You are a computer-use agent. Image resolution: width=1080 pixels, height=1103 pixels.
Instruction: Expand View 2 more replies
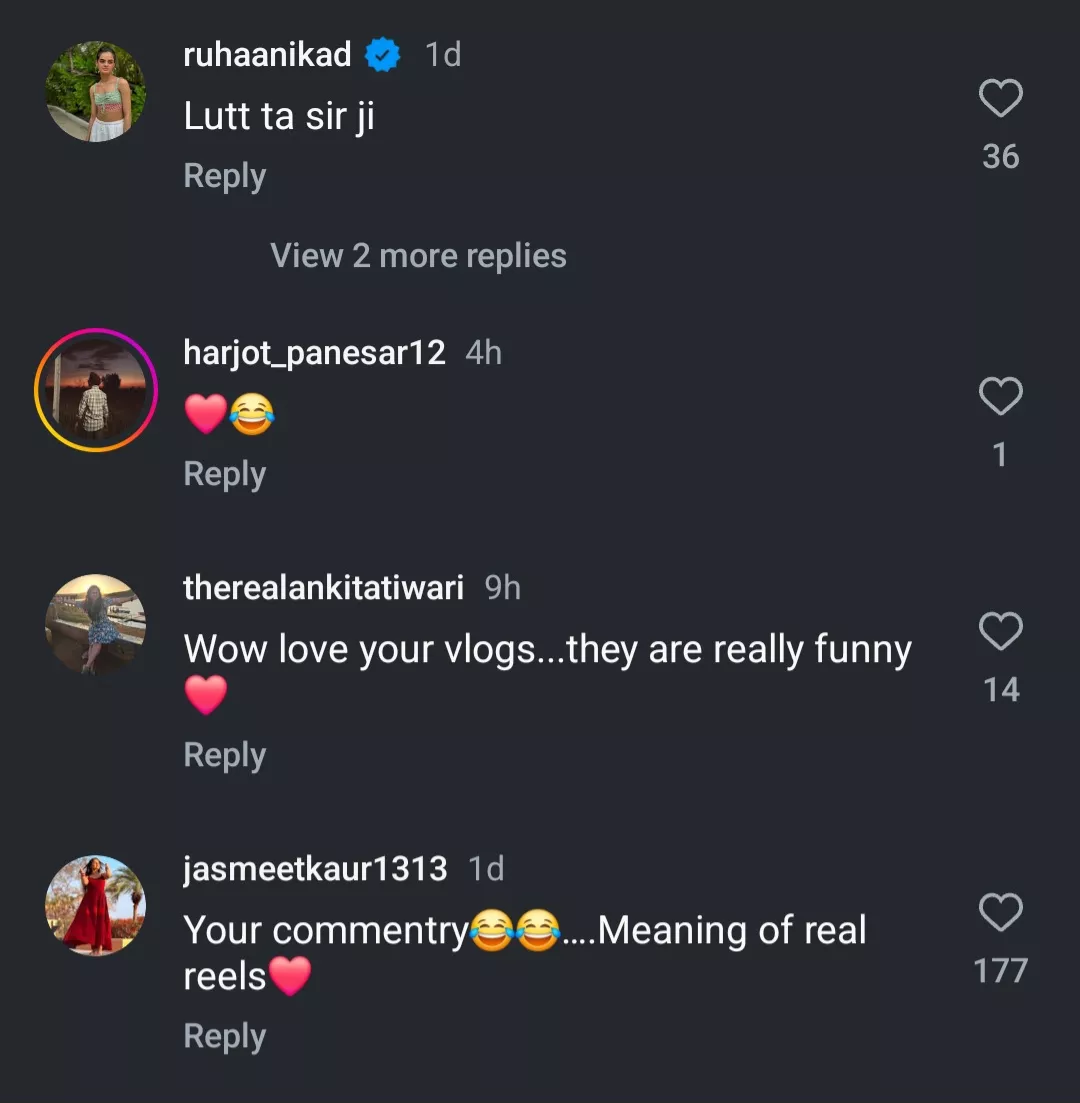coord(418,256)
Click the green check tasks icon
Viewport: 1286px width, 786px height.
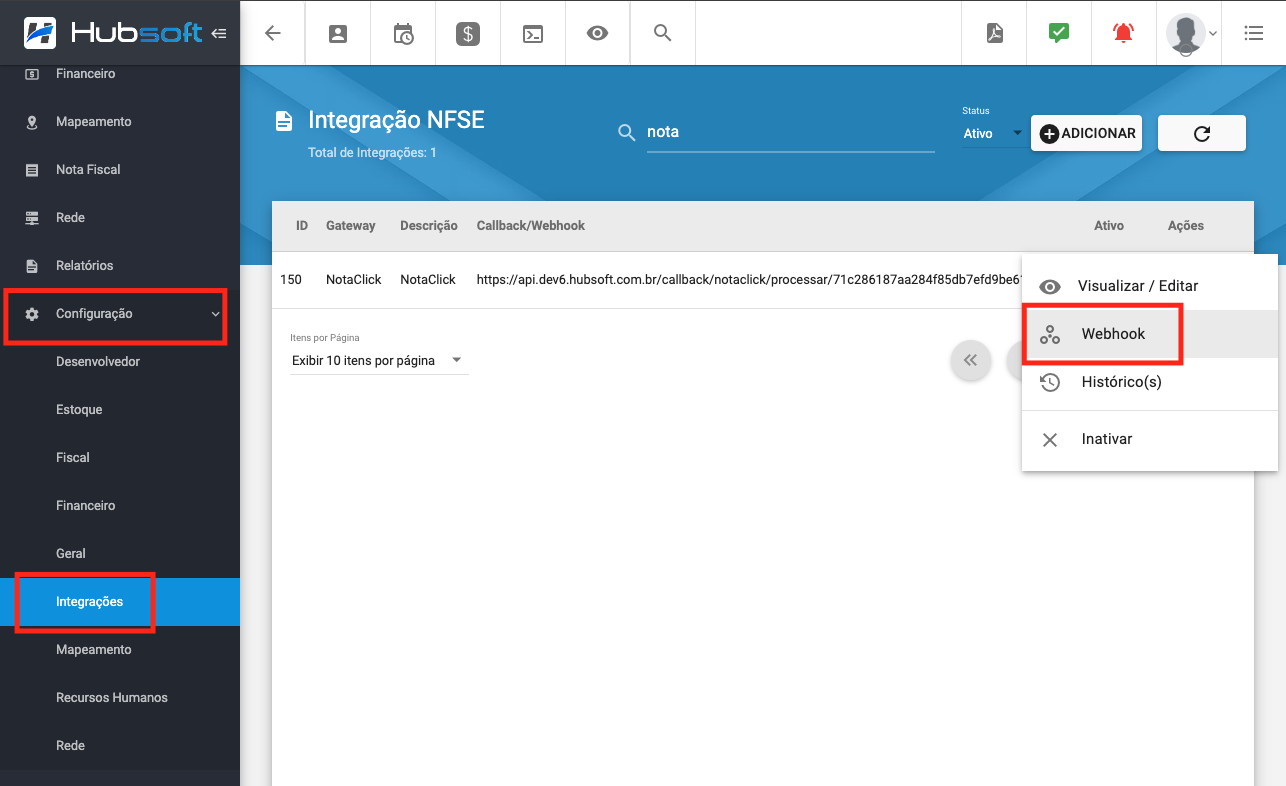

★ ★ ★ ★ ★

Show each line of the material holding "width".

You are a computer-use agent. Image resolution: width=1080 pixels, height=1103 pixels.
Viewport: 1286px width, 786px height.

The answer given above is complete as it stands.